--- start PASSAGE TO READ ---

It's a TGA strain, ask subcool what he thinks.


----------



## kmkganjagrower (May 16, 2010)

Go by your trichs I just got matunuska valley thunderfuck which sounds similar to tundra and they told me its a continious grower meaning it will keep going even after its done and you really have to harvest by trichs not plant growth. He told me he took one 115 days and finally quit because it wasnt stopping and lower part of colas were way too overripe while it still continued new growth


----------



## chb444220 (May 16, 2010)

yeaa i think its good that u started flushing now... u should start flushing 2 weeks b4 harvest.. and i think they will deff be ready in 2 weeks.. adn yeaa alotta things affect the flwoering time.. like if u grow 2 of the same exact plant.. adn one has alotta light.. and the other doewnt have much light.. the one with less light will take longer to flower.. obviously.. lol. im just usin that as an example.. there are alotta things that can affect flowering time.. like sum1 said above.. diff pheno-types.. it does look more sativa.. whihc would make it take longer.

and yeaa, i think those gigantic buds u have may be anothe rreason why its takin soo long. lol. but thats a good thing!


----------



## rfun (May 16, 2010)

kmkganjagrower said:


> Go by your trichs I just got matunuska valley thunderfuck which sounds similar to tundra and they told me its a continious grower meaning it will keep going even after its done and you really have to harvest by trichs not plant growth. He told me he took one 115 days and finally quit because it wasnt stopping and lower part of colas were way too overripe while it still continued new growth


Ya kmk I think your right. after carefully looking at them a minute ago it looks like most of the white pistils are new growth. I see brownish reddish under the white ones and the buds look ripe but underneath the new growth. I think I'm just gonna let them flush for 10 to 14 days and if I dont see a difference i'm just gonna pullem. I've already pulled 2 smaller ones, they are drying now. the only ones left are 6 big ones.


----------



## dr. greenthumbz (May 17, 2010)

man that agent looks sexy. i sure hope i got that pheno.


----------



## H.R. Shove N Stuff (May 17, 2010)

I'am about to start some Joeyweed Blueberries, was wondering how they came out for you? True to description? Blueberry smell, blue... how was it?


----------



## rfun (May 19, 2010)

OK guys here's an update. Well first off no one actually ever answered my question, " can a plant be ripe and still have white pistils?" Well today is day 80 and everything is pretty much the same. I've been flushing for about 7 days. My trich's are milky and alittle amber but those pistils throw me off. All the top buds still have white pistils but it all looks like new growth. What to do????? Oh also on one of my plants or maybe 2 the leaves are curling upward. They are flushing so is that part of the drying process? I'm so tempted to just chop. I really need some input this time guys. Hope I can get some valid expert opinion. Cause I really want to chop tomorrow night before lights come back on so help out guys....................................

--- end PASSAGE TO READ ---
--- start INFORMATION SUPPLIED ---

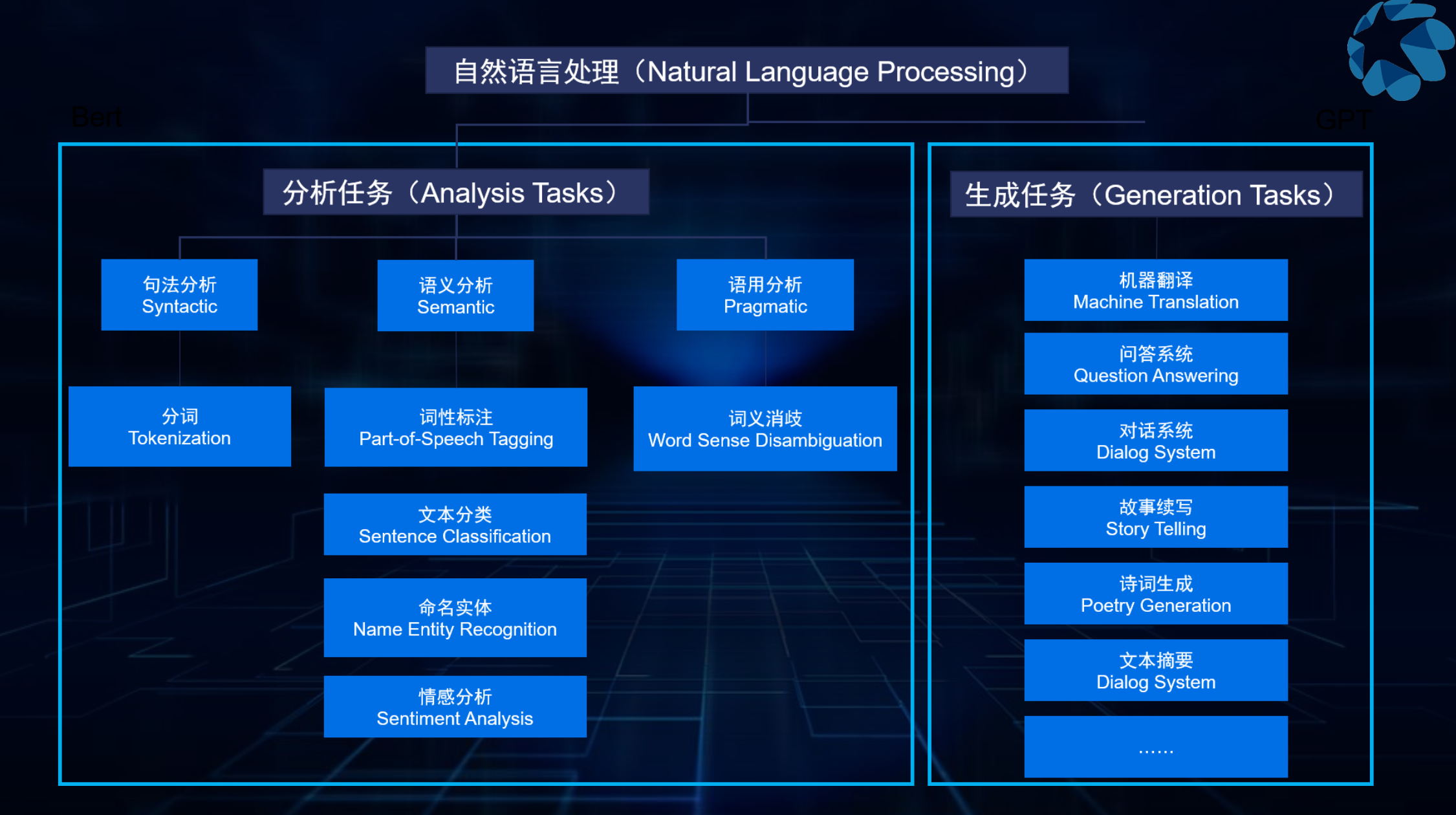
Task: Click the Poetry Generation node
Action: pyautogui.click(x=1155, y=594)
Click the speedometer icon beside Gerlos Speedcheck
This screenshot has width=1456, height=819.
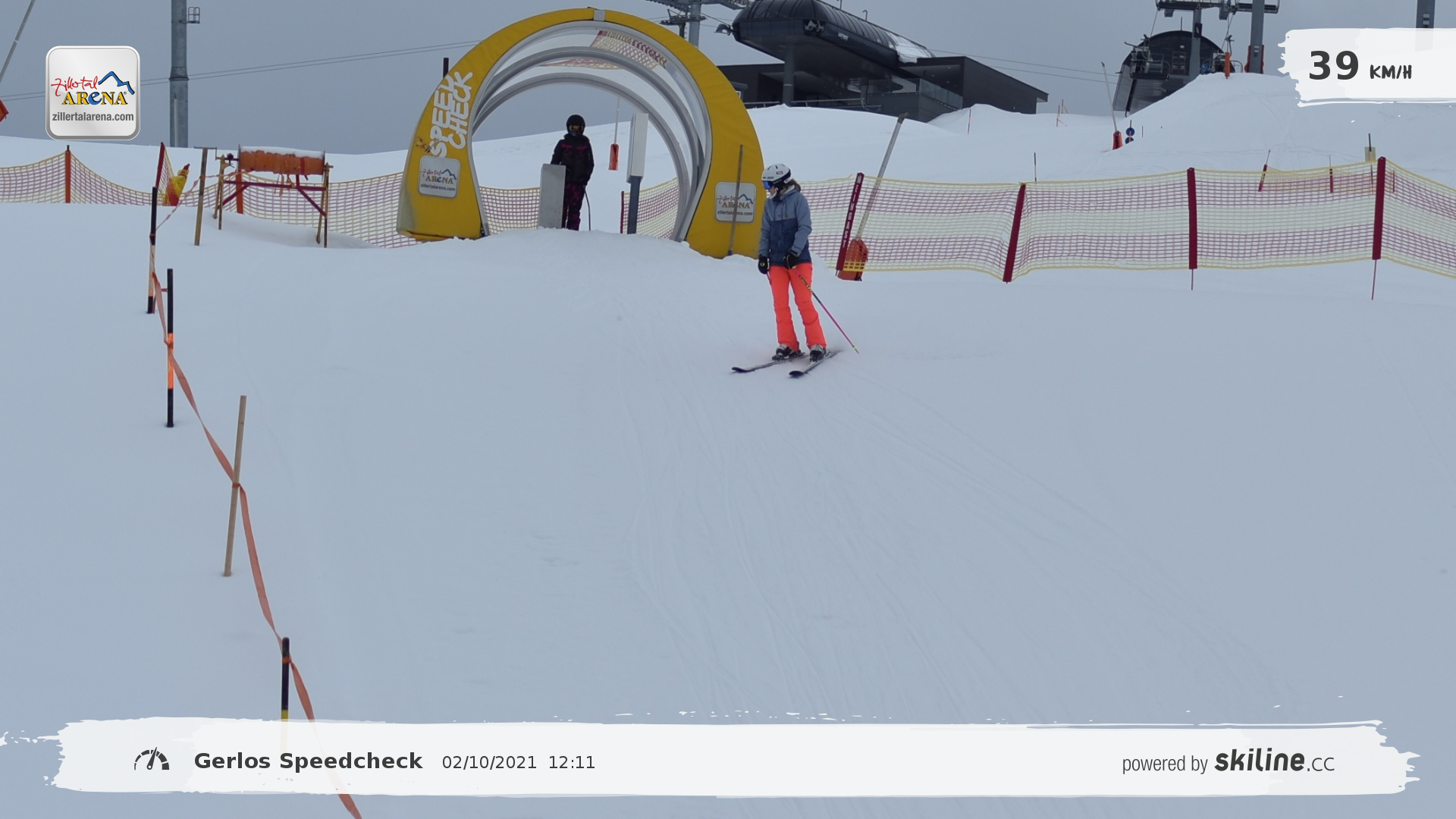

--- end INFORMATION SUPPLIED ---

TASKS TO COMPLETE
1 – In the forum thread, which day had rfun reached by the update posted on May 19, 2010?
2 – State whether each statement agrees with the forum thread, giving the deciding words for each. (a) chb444220 recommends starting the flush two weeks before harvest. (b) rfun had already pulled three smaller plants. (c) kmkganjagrower was told of a plant that was grown for 115 days before the grower quit.
3 – Print the stretch of the forum thread from "yeaa i think" through "rfun (May 16, 2010)".

RESULTS IN ORDER
1 – Day 80.

2 –
(a) Yes: "u should start flushing 2 weeks b4 harvest"
(b) No: "I've already pulled 2 smaller ones"
(c) Yes: "He told me he took one 115 days and finally quit because it wasnt stopping"

3 –
yeaa i think its good that u started flushing now... u should start flushing 2 weeks b4 harvest.. and i think they will deff be ready in 2 weeks.. adn yeaa alotta things affect the flwoering time.. like if u grow 2 of the same exact plant.. adn one has alotta light.. and the other doewnt have much light.. the one with less light will take longer to flower.. obviously.. lol. im just usin that as an example.. there are alotta things that can affect flowering time.. like sum1 said above.. diff pheno-types.. it does look more sativa.. whihc would make it take longer.

and yeaa, i think those gigantic buds u have may be anothe rreason why its takin soo long. lol. but thats a good thing!


----------



## rfun (May 16, 2010)